渡辺研究室 大阪大学大学院情報科学研究科 情報ネットワーク学専攻 インテリジェントネットワーキング講座(工学部 電子情報工学科 情報通信工学科目)

2008年度 卒業研究論文

配信者の転送負荷を低減させるP2P ライブストリーミングシステムに関する研究
久田 貴之

インターネットはクライアント/サーバ型のアーキテクチャであるWorld Wide Webと共に発展してきた.その中で近年のネットワークのブロードバンド化に伴い登場したライブストリーミング配信システムは,インターネットでのコンテンツ配信の形態を大きく変え,TVに代わる新しい配信システムとして注目されている.しかし大半を占めるクライアント/サーバ型の配信では,ネットワーク規模の拡大に比例してサーバ負荷が増大するという特徴があり,配信者はサーバの増設に対する多大なコストを負担する必要がある.

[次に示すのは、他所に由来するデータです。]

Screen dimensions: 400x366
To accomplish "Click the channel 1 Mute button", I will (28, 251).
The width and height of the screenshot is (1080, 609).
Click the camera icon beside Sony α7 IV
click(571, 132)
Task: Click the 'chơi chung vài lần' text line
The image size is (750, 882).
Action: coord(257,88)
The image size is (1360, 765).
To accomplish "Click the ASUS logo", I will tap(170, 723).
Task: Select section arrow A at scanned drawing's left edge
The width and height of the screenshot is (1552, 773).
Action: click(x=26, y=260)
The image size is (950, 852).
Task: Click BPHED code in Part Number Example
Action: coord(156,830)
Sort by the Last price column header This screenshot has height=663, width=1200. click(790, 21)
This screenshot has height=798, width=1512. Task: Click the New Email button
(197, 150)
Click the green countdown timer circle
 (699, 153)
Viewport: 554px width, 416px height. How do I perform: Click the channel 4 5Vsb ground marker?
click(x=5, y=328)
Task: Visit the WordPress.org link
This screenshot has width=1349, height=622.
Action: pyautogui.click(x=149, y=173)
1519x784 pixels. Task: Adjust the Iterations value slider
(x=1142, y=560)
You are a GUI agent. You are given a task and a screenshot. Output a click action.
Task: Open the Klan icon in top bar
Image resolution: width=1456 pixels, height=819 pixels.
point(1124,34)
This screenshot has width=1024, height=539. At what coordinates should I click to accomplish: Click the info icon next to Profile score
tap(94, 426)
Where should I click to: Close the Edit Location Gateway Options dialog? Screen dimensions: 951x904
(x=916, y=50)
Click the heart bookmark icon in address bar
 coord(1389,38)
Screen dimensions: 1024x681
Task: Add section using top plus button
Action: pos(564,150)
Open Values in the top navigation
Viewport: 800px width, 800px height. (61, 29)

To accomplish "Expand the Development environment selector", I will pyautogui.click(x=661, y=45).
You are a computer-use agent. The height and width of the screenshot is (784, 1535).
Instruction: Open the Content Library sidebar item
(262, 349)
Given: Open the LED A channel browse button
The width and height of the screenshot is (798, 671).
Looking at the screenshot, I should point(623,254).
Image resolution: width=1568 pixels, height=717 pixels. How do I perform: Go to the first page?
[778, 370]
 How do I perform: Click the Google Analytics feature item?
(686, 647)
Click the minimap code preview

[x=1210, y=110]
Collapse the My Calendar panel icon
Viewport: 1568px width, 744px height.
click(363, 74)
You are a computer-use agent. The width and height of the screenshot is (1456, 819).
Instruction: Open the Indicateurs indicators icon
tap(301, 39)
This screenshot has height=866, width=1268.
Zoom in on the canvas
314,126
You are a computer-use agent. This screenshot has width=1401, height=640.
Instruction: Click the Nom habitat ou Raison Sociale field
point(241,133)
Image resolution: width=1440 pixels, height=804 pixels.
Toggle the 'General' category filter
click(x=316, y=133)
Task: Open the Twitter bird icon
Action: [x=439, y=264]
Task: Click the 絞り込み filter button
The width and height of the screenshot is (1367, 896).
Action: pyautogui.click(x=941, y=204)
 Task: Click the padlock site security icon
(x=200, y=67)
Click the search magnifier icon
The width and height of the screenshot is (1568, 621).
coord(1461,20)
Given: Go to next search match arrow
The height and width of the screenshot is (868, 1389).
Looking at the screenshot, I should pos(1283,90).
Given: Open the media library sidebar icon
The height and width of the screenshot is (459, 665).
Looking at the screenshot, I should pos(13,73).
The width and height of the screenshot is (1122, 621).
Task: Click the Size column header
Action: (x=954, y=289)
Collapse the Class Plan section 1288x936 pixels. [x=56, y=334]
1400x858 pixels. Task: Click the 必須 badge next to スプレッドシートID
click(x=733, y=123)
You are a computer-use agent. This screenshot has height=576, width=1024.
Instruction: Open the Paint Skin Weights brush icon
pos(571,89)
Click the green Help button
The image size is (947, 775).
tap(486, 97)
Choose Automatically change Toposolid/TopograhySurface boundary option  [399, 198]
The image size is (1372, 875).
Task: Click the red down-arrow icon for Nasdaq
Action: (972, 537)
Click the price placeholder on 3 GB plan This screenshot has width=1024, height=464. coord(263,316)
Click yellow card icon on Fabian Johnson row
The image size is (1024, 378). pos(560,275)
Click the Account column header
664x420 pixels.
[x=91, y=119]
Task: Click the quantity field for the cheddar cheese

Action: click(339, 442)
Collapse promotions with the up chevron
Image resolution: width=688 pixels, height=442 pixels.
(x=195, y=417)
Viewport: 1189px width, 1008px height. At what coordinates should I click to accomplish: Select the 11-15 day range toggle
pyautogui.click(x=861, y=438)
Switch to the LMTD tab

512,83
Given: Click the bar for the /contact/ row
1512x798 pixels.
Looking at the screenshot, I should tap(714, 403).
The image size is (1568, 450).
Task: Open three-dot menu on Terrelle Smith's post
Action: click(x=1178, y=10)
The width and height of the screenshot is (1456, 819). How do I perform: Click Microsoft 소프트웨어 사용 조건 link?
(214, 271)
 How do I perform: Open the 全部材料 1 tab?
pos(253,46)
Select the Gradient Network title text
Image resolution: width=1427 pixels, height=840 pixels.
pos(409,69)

これらの配信者の負荷を低減する方法の一つとして,P2Pネットワークを利用したP2Pライブストリーミング配信システムがある.P2Pライブストリーミングシステムは,各ユーザのノードがピアとしてコンテンツ配信を支援することにより配信者ノードの負荷を大幅に低減するシステムである.この代表例であるCoolstreamingはメッシュ型ネットワークであり高い配信性能を誇り,広く利用されている.このようなP2Pライブストリーミング配信の利用例として,バンドのライブ配信や教育プログラムの生中継等,個人配信に対する需要が考えられる.しかし,Coolstreamingはピアの帯域幅を考慮しないネットワークを構成するため,P2Pネットワークの上り帯域を十分に利用できず,個人規模配信においては配信者ノードの負荷増大や再生品質低下を引き起こす可能性が高い.

そこで本研究では,配信者ノードから広帯域ピアにコンテンツを複製し,広帯域ピアが配信者ノードの代わりに狭帯域ピアに配信を行うようなネットワークを構成し,ピアの上り帯域幅を有効利用することにより配信者ノードの負荷低減および再生品質の維持を実現するシステムを提案する.具体的には,配信者ノードは広帯域ピアのみにコンテンツ配信を行うことにより,配信者負荷の低減を可能とし,また広帯域ピアに同時接続するピアの数を増加させることにより,広帯域ピアの上り利用帯域幅を増加させ再生品質を向上させることが可能となる.

本提案方式をシミュレーションで評価した結果,提案方式ではコンテンツビットレートの増加による再生品質の低下が軽減され,また配信者負荷が低減されることを確認した.